THE HAGUE (AFP) - The United Nations top court said on Thursday (April 5) it will hold public hearings in June into Malaysia's request to overturn its ruling in a decades-old dispute with Singapore over a tiny but strategic island.
The International Court of Justice (ICJ) said it "will hold public hearings in the case concerning the revision of the judgement of May 23, 2008 in the case concerning sovereignty over Pedra Branca/Pulau Batu Puteh".
Four days of audiences will be held starting on June 11 in the tribunal housed in the Peace Palace in The Hague, the ICJ added in a statement.
Malaysia lodged its case in February 2017, calling for the court to overturn its 2008 ruling granting its neighbour sovereignty over the disputed rocky outcrop.
Kuala Lumpur maintained new documents had been discovered in British archives backing its territorial claim to the islet.
In its rebuttal, Singapore contended that the documents Malaysia relied on do not satisfy the criteria under which it applied for a revision.
Malaysia calls the island Pulau Batu Puteh, while Singapore dubs it Pedra Branca (white rock).
The island is in a strategically important position, 7.7 nautical miles (14km) off Johor on the eastern approach to the Singapore Strait from the South China Sea.
Singapore had operated the Horsburgh Lighthouse on the granite island for more than 130 years without protest from its neighbour.

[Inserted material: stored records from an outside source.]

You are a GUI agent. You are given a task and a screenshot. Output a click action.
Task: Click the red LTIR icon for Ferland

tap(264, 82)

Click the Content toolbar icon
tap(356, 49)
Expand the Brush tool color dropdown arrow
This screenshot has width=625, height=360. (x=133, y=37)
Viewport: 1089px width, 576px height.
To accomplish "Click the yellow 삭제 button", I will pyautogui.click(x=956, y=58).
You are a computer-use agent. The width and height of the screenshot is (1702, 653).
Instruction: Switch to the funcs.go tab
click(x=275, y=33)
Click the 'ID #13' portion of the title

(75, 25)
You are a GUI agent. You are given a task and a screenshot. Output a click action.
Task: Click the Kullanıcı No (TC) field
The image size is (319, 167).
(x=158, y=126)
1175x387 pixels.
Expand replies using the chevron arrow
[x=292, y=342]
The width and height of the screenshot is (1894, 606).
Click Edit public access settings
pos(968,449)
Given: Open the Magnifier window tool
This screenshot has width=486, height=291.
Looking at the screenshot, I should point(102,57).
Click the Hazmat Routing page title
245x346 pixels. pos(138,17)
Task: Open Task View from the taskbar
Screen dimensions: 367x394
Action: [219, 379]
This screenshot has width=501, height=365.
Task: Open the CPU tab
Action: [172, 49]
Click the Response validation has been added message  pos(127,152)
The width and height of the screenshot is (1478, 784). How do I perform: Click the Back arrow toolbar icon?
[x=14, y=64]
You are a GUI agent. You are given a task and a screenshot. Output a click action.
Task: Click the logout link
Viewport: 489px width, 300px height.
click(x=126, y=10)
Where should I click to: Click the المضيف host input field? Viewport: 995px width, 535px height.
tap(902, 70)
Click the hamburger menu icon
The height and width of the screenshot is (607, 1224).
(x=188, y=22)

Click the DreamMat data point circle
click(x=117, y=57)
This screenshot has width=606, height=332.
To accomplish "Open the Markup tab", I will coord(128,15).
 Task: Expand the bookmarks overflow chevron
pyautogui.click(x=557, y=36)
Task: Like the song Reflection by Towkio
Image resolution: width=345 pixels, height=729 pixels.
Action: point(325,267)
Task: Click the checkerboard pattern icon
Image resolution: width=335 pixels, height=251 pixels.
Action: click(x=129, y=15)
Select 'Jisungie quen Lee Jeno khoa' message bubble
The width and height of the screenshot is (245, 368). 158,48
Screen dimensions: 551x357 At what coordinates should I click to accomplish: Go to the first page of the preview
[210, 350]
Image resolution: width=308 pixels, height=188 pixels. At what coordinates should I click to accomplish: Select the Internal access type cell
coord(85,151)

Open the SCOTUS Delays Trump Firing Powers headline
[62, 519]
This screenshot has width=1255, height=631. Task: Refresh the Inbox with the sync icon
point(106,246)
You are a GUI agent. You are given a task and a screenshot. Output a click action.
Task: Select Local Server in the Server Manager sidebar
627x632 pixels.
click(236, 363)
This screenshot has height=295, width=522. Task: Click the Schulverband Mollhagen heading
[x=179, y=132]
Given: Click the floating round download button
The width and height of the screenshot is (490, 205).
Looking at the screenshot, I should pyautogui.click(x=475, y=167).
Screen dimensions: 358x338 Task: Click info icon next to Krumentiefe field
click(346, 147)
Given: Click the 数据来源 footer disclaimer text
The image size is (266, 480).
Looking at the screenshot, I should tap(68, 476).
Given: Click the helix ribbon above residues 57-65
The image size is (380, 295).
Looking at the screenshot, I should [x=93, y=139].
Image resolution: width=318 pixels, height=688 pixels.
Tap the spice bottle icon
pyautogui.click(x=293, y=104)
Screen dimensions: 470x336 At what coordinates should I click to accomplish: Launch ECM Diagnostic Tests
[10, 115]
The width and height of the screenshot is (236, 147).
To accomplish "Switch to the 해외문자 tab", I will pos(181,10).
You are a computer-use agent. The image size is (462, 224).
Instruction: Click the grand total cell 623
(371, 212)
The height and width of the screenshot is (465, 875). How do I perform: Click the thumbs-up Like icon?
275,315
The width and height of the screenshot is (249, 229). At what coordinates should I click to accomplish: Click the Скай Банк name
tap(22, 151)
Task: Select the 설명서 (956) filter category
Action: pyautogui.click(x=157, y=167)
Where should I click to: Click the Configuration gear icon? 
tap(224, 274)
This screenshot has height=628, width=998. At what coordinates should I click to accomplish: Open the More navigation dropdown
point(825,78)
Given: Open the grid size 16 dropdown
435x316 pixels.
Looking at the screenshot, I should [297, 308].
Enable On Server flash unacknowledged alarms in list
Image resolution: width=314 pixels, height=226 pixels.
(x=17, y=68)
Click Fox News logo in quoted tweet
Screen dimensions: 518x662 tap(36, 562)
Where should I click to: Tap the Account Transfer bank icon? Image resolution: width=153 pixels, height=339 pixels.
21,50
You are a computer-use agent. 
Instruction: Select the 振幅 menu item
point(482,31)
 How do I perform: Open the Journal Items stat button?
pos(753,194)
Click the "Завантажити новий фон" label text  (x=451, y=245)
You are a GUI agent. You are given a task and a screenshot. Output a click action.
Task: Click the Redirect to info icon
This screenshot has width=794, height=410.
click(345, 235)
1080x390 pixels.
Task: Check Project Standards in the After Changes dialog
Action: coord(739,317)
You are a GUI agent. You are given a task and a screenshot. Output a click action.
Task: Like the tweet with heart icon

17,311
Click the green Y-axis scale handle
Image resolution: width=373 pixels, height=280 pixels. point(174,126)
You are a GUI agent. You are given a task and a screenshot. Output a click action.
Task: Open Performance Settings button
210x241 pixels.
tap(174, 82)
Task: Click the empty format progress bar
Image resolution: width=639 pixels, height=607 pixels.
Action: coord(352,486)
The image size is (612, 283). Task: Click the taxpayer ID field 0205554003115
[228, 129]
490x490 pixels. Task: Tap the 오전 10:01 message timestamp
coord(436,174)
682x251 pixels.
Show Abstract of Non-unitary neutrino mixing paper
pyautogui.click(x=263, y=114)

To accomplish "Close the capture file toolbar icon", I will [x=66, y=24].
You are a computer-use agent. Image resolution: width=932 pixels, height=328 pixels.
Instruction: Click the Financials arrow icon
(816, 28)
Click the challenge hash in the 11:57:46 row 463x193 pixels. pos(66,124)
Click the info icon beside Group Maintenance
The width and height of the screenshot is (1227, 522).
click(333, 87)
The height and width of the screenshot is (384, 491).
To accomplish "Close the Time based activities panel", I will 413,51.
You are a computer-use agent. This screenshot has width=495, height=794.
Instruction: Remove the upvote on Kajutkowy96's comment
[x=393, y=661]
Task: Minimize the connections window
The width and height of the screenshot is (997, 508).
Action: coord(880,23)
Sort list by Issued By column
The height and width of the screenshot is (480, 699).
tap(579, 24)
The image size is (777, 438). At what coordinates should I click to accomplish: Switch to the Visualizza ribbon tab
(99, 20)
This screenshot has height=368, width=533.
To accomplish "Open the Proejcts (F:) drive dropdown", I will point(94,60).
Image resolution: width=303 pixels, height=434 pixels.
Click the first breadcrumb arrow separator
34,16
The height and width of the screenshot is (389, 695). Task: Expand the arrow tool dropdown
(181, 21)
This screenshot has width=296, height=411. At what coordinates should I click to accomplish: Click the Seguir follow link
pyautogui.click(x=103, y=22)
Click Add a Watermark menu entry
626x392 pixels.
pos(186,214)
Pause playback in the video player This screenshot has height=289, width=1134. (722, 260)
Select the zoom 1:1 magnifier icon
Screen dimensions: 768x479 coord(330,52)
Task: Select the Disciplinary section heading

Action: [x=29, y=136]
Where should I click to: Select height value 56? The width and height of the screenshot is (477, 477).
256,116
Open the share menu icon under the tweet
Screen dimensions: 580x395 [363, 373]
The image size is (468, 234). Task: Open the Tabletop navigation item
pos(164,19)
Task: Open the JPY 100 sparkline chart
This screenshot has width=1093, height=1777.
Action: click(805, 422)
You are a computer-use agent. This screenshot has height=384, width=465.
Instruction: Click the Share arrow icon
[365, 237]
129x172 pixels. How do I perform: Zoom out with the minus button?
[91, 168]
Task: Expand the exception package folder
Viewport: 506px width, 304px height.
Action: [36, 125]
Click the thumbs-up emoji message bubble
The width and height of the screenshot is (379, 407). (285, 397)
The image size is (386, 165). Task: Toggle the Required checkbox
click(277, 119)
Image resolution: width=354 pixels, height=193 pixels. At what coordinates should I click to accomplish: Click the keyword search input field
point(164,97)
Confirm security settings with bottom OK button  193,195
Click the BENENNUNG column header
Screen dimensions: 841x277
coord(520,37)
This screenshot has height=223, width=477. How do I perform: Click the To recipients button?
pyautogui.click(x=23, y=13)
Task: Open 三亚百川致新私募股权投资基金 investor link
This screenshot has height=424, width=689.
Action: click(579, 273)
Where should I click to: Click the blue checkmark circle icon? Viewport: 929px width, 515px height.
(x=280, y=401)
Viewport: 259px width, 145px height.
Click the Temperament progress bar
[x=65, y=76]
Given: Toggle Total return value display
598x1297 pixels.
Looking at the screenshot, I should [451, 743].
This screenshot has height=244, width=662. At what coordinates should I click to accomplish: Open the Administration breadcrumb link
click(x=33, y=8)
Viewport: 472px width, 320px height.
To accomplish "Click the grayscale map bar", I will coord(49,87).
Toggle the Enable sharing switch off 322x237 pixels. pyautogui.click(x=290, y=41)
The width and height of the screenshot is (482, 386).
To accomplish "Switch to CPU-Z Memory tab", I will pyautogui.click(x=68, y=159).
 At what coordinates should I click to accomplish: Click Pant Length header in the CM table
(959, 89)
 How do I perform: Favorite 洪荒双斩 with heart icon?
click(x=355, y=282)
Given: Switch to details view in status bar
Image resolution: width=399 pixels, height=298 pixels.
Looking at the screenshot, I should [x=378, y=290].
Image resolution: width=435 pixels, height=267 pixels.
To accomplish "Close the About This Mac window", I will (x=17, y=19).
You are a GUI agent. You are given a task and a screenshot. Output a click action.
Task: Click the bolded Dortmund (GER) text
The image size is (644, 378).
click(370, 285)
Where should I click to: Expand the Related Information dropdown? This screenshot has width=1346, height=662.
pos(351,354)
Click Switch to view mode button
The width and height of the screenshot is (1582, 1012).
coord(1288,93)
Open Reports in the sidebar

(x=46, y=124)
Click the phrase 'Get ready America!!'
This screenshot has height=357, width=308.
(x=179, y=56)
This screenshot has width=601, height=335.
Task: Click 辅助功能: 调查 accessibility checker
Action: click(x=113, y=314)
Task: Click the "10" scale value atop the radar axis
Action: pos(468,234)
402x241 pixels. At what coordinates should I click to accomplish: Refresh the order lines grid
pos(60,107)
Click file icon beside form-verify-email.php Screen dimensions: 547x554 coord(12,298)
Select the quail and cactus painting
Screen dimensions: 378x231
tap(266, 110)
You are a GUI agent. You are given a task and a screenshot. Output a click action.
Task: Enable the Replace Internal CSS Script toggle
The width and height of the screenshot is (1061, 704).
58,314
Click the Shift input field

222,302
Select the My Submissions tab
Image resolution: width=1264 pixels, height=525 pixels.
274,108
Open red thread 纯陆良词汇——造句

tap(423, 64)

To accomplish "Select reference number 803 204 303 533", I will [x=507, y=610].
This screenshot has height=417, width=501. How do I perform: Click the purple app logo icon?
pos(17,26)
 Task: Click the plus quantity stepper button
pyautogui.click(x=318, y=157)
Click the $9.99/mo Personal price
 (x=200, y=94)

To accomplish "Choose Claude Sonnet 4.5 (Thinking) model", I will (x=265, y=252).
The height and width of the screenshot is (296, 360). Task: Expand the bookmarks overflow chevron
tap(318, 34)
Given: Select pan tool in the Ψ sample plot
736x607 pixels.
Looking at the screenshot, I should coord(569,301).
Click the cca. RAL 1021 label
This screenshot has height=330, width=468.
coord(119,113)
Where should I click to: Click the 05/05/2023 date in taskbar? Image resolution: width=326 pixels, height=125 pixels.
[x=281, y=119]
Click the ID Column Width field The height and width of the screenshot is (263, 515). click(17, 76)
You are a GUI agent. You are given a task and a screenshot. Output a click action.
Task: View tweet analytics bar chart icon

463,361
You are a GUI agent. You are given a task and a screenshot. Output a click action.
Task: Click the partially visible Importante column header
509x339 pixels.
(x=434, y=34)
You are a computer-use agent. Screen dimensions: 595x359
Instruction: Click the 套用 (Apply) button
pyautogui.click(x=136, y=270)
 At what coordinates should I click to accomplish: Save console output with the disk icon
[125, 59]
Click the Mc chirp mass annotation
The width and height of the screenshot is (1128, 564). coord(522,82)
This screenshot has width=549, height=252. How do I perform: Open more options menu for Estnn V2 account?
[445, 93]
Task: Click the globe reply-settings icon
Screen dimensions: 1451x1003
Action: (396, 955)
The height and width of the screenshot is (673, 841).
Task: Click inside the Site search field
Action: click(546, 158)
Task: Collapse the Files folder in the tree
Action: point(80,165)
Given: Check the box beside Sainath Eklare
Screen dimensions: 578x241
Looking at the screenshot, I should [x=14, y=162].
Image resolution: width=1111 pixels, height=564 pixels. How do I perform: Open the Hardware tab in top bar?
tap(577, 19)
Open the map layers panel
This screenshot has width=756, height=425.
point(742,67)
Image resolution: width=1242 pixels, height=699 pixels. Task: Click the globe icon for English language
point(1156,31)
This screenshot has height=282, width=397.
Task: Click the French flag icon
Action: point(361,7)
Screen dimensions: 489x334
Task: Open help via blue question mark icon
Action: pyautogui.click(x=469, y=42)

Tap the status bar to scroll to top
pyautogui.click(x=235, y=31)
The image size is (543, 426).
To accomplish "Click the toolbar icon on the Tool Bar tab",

But in a map of its maritime boundaries drawn up in 1980, Kuala Lumpur staked its claim to the islet.
After years of failed negotiations, the parties turned to the ICJ, which in 2008 ruled the island belonged to Singapore.
Another rocky outcrop called Middle Rocks was found to belong to Malaysia, while a low-tide bank called South Ledge was deemed to be in overlapping territorial waters.
But in its 2017 filing, Malaysia asked the court to revise that judgement based on the discovery of three documents in the British national archives between August 2016 and late January 2017.
They included internal correspondence from the Singapore colonial authorities in 1958, a British naval incident report from 1958 and a map from the 1960s.
Kuala Lumpur maintained these documents showed that "officials at the highest levels in the British colonial and Singaporean administration appreciated that Pedra Branca/Pulau Batu Puteh did not form part of Singapore's sovereign territory", according to the ICJ.
Under the court's rules, states can ask for a judgement to be revised if new facts come to light within 10 years of the first ruling.
In a separate filing, Malaysia has also asked for an interpretation of the 2008 ruling, saying despite having formed a joint committee with Singapore, the two countries have failed to delimit their maritime borders in the area.
The ICJ will also hold four days of hearings on this filing between June 18 and 22.
Singapore's Ministry of Foreign Affairs, in a statement on Friday morning, said: "Prior to the public hearings, Malaysia and Singapore exchanged written submissions consequent to the filing of Malaysia’s application for revision, and the filing of Malaysia’s request for interpretation."
Singapore has said it is confident of its case. The Republic's legal team is helmed by former Deputy Prime Minister and Law Minister S. Jayakumar, Ambassador-at-Large Tommy Koh and former chief justice Chan Sek Keong - the leading figures in the original team on the Pedra Branca case - as well as Attorney-General Lucien Wong.